Slow road through Bangkok

Traffic along the Ratchadaphisek Road (above), a major thoroughfare in Bangkok, on a typical afternoon.

Thailand - Taking the bus is an anonymous affair, unless you happen to be the transport minister in a capital notorious for its traffic jams. So it was when Mr Chadchart Sittipunt boarded a public bus recently in Bangkok to get to the airport.

The Thai minister reportedly set aside two hours for the journey. But he had to exit the bus halfway and hop into his chauffeured car in order not to miss his flight.

His experience, which made headlines, did not surprise Bangkok residents. For them, congestion is a daily affair.

Average speeds on city roads have been steadily falling in recent years, and dropped to an agonising 18kmh during morning peak hours last year.

Bangkok is twice the size of Singapore and hosts as many as 12 million people on a working day.

Critics of the ruling Puea Thai party pin the blame on its generous tax rebate for first-car owners, which added more than a million vehicles on the country's roads.

But Puea Thai has also put Mr Chadchart in charge of transport. The former associate professor of engineering from Chulalongkorn University is one of the few technocrats in a Cabinet where posts are allocated according to political affiliations and reshuffled every few months.

Since assuming the post last year, he has pushed for greater use of rail in Thailand, and overseen the development of a seven- year infrastructure plan that includes high-speed rail links. Mr Chadchart has also urged top officials to take the public bus at least once a week to find ways to improve the service.

His presence has brought a measure of hope to long-time city officials familiar with the political rivalry that scuttles solutions to traffic problems. While the central government is run by Puea Thai, the Bangkok Metropolitan Administration (BMA) is headed by the opposition Democrats.

BMA deputy governor Amorn Kitchawengkul, speaking to The Straits Times on Friday after a joint meeting with Transport Ministry officials, disclosed with amazement: "No one talked about politics!"

This amiable atmosphere bodes well because the scope for tighter cooperation is broad. A complex patchwork of jurisdictions controls Bangkok's transport networks. The BMA installs traffic lights in the city, but these are superseded during rush hour by traffic policemen, who in turn report to the central government.

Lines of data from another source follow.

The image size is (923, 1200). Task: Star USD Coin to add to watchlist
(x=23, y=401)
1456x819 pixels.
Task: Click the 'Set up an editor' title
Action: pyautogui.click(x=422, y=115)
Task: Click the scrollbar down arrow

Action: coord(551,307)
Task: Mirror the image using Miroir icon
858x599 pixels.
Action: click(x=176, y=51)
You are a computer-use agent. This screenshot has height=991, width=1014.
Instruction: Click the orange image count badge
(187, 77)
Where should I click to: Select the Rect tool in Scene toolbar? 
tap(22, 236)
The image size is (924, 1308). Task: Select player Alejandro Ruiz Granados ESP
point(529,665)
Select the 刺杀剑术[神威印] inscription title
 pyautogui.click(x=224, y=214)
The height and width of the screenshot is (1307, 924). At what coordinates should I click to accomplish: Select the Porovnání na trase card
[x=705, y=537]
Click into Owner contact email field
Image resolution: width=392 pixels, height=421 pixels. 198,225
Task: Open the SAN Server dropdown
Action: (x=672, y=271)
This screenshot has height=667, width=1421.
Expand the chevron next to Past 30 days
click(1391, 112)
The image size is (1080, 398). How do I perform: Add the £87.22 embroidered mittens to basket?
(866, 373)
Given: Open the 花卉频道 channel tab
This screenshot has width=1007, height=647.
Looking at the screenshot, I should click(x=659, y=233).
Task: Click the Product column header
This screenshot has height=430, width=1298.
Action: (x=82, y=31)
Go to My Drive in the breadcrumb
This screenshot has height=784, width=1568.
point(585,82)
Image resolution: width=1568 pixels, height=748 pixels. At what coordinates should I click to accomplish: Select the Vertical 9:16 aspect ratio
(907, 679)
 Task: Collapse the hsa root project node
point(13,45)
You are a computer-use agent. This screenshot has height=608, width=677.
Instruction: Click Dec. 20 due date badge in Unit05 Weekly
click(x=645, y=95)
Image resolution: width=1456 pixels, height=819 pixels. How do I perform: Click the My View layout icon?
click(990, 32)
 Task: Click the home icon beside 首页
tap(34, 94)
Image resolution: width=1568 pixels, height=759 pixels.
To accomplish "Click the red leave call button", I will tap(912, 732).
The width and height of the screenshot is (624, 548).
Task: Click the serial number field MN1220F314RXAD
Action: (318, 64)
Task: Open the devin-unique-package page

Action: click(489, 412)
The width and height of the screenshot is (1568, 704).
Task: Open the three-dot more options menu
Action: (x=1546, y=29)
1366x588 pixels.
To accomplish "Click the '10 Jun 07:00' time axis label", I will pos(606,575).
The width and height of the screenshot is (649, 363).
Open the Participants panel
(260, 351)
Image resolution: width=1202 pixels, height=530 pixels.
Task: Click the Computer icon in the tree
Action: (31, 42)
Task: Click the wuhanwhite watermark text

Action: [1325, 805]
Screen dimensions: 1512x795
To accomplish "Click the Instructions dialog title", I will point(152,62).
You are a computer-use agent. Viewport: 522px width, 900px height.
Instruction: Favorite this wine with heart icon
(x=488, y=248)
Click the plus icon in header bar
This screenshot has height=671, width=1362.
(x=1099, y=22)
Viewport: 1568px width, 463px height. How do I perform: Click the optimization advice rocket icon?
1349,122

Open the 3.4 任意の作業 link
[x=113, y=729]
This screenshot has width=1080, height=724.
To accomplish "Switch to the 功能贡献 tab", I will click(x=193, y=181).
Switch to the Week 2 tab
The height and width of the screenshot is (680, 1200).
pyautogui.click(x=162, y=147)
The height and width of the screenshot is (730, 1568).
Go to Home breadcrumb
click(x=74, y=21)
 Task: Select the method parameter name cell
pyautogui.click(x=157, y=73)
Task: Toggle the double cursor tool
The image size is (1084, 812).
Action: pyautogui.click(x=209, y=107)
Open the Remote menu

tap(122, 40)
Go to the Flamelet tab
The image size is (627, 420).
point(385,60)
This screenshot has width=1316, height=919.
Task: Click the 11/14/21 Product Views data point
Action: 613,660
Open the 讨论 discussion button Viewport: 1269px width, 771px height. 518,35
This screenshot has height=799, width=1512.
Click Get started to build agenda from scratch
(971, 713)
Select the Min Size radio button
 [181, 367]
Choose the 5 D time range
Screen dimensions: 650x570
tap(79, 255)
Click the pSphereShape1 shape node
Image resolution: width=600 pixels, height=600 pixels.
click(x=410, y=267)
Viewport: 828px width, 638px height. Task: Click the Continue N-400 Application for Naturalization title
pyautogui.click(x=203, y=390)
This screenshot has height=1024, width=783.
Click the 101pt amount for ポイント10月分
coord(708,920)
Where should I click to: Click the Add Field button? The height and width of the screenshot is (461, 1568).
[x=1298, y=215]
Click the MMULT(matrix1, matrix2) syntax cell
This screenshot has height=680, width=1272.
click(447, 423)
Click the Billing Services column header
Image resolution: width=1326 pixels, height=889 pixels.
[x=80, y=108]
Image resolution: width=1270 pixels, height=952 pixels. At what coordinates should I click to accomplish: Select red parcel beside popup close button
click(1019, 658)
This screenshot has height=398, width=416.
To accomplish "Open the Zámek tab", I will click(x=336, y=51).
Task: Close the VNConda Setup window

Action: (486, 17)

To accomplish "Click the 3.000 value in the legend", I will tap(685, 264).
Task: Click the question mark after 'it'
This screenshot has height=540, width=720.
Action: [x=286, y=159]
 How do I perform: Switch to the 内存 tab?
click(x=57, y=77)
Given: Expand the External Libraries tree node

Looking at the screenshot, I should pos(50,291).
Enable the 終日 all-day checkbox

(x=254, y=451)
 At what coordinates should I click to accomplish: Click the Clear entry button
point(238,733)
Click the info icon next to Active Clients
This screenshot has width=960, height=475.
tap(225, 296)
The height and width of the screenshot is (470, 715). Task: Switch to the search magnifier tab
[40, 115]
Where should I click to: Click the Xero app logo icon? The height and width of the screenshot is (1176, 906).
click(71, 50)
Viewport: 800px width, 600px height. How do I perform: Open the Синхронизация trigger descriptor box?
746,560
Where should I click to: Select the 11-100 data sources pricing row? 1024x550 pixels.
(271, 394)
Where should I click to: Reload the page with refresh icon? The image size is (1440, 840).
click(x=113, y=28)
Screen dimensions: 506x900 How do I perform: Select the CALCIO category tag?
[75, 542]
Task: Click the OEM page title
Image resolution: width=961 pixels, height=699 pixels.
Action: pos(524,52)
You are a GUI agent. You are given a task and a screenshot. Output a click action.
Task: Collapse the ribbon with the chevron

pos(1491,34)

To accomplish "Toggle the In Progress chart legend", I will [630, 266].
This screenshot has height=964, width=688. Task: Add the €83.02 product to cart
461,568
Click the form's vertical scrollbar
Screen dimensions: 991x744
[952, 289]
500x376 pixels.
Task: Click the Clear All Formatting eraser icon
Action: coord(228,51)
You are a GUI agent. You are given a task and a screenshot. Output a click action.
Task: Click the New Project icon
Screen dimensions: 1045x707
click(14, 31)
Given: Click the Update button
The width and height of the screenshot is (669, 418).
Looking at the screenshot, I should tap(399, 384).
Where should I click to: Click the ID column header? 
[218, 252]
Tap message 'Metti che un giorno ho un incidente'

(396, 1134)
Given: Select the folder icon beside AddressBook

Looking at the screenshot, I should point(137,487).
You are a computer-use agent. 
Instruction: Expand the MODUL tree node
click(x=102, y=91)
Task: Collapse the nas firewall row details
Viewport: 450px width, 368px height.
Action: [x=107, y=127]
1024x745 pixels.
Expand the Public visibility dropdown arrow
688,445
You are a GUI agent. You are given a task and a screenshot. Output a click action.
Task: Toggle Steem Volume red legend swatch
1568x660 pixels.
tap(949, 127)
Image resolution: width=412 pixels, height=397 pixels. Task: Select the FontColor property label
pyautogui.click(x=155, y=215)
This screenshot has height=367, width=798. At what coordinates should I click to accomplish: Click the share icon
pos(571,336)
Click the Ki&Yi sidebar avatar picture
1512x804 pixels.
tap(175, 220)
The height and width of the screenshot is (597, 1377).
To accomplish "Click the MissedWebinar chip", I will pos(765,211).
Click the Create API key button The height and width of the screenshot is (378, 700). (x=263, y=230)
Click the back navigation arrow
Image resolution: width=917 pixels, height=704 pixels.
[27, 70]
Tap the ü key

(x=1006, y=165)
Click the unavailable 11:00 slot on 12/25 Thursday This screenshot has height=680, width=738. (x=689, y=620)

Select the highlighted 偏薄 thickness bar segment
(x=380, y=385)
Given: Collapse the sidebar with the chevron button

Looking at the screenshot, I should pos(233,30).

Bangkok's skytrain network is run by a concessionaire of the BMA. The city's subway is run by a company majority-owned by the Mass Rapid Transit Authority of Thailand.

The rail link to Suvarnabhumi airport is operated by a subsidiary of the State Railway Authority of Thailand. Although the three train networks intersect at some points, they all use different farecards and tokens.

In recent years, developers have cashed in on rail routes, building condominiums close to skytrain stations to cater to yuppies seeking a way out from the jams. There are plans to add more than 100km of mass transit track in Bangkok by 2019, but experts say it will take a lot more to get city folk to ditch their cars for public transport.

Bangkok's mass transit networks are still not easily accessible to two-thirds of its residents, estimates transport expert Chamlong Poboon from the National Institute of Development Administration.

This is aggravated by the lack of a proper hierarchy in its roads, with many long, narrow lanes branching out from primary roads. Many of these lanes are also dead ends, which serve individual houses fine but pose a problem once these houses are torn down for high-rise condos.

Over the past few decades, cheap cars, extensive road development and affordable landed housing in the suburbs have expanded the population living farther and farther away from the city centre.

These communities cannot be reached by rail, simply because they are so dispersed it is not financially feasible to build tracks to reach them, says Chulalongkorn University Associate Professor Saksith Chalermpong.

Technically, public buses can serve such residents. In the case of Bangkok, however, public bus services have been hurt by years of under-investment and have deteriorated to the extent that "they are not acceptable to the middle class", he adds.

The problem will not go away even with more rail lines built through Bangkok, because feeder services are still needed to draw commuters in, says Prof Saksith. So, while Thailand's rail-centric plans are a good start, they must be developed together with other forms of transport to really make a dent on Bangkok's congestion.

All the more reason for Transport Ministry officials to take the bus - just like Mr Chadchart.